When a tooth is too decayed or fractured to be treated with a direct filling, but the tooth’s structure is not sufficiently damaged to require a full dental crown, your dentist may recommend an inlay or onlay to conserve as much of your natural tooth as possible. Inlays and onlays are known as indirect fillings because they are made in a dental laboratory and then placed onto your tooth. This is in contrast to a direct filling which is placed directly on the tooth in one appointment at your dentist’s office.
The inlay/onlay procedure
Inlays and onlays are performed over multiple visits.
At the first appointment, the areas of decay or damage are removed and the tooth is prepared to receive the dental inlay or onlay.
Using a small tray filled with dental putty that fits over the teeth, the dentist takes a mold (impression) of the damaged tooth. This impression is sent off to the dental laboratory, where a dental inlay or onlay is created that will fit your tooth exactly. While the inlay or onlay is being created at the lab, the dentist creates a temporary filling for your tooth to protect it until your next appointment.
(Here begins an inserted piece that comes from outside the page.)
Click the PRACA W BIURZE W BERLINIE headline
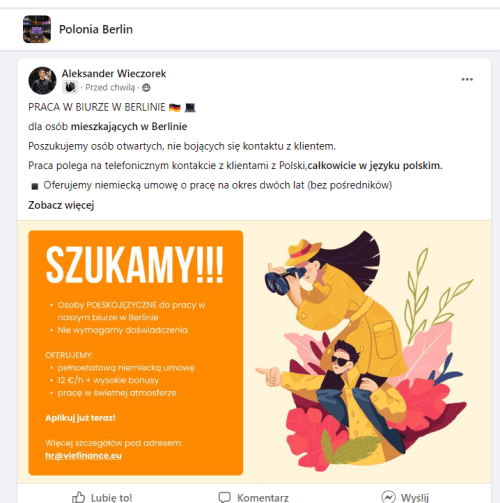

With newer scanning technology available at Yonge Eglinton Dental, the impression can be taken digitally, eliminating the need for placing a tray filled with dental putty on your teeth.
At the second appointment, your dentist will remove the temporary restoration, ensure the produced inlay or onlay fits correctly, bond it to the tooth with a strong cement, and then polish it so it’s smooth and comfortable.
The advantage of inlays/onlays
Inlays and onlays require little maintenance and they will generally last longer than direct fillings.
The disadvantage of inlays/onlays
Inlays and onlays require multiple appointments to complete.